EN GÜZEL AŞK MEKTUBU
EL Hilali, Mısır Komünist Örgütünde, örgüt sorumlularından Fatma Zeki ile tanıştı. Fatma, Kahire’de Fen Fakültesi Öğrenci Hareketi içinde faaliyet yürüten lider öğrencilerdendi. Orta sınıf bir aileden geliyordu. Babası Tarım Bakanlığında müfettişti. 1958 yılında evlendiler. Komünistlere karşı tutuklama dalgası başladığında Nebil ve Fatma 1959 yılında tutuklandılar. Fatma, el Ayni sarayında tutukluyken Nebil, Liman Abu Zabel zindanındaydı. Fatma, eşi Nebil’in zindanın duvarına ikisinin isimlerini yazdığını öğrendiğinde, kendisine en güzel aşk mektubunun yazıldığını söyledi.

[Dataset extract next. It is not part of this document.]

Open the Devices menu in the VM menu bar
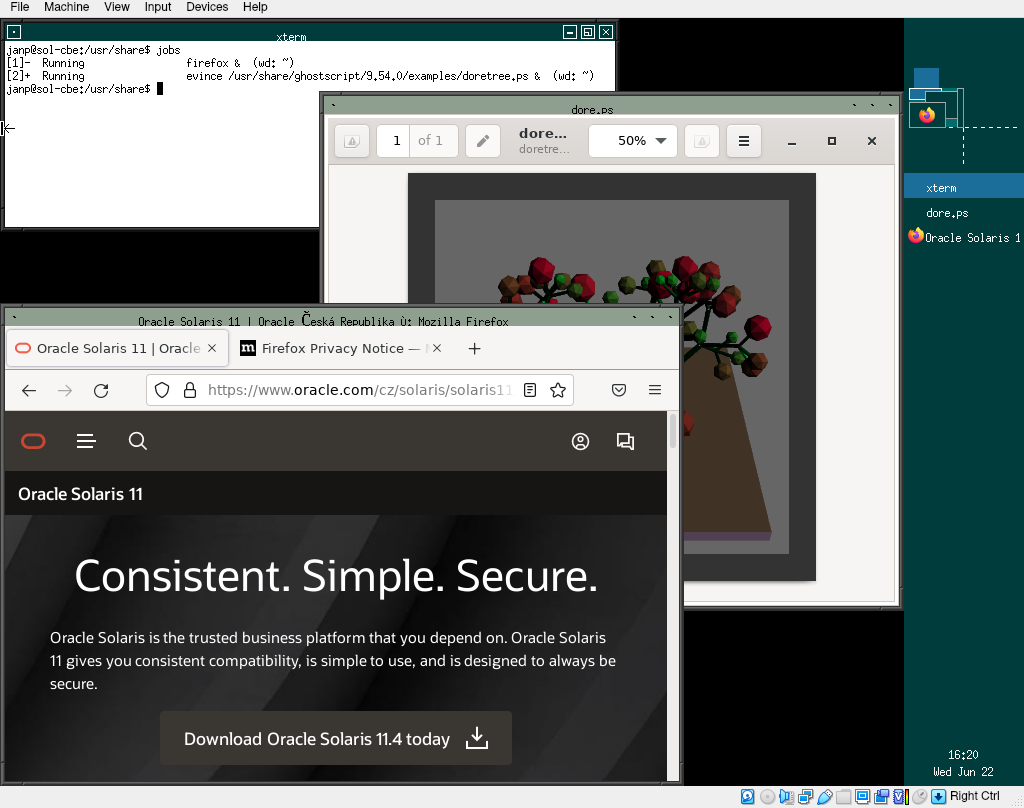This screenshot has height=808, width=1024. coord(207,7)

Ahmet Nebil el Hilali, 18 Haziran 2006 yılında 84 yaşındayken vefat etti. Ömrünü mücadeleyle geçiren El Hilali, çoğu zaman hakkını savunduğu mazlumlarla fikir ayrılığına düşse de mücadelesinden vazgeçmedi. Edebiyatçı Ahmet el Hamis ölümünden sonra onun için “Farkında olmadan ona dayanıyordum. Çünkü el Hilali her zaman vardı, ne yapsam ve ne etsem, hangi gösteride olsam ve havaalanlarında gümrük kapılarında bekleyişlerimde ve de devletin polisiyle karşı karşıya her kalışımda, birden çıkacak ve beni savunmaya başlayacaktı” satırlarını yazdı.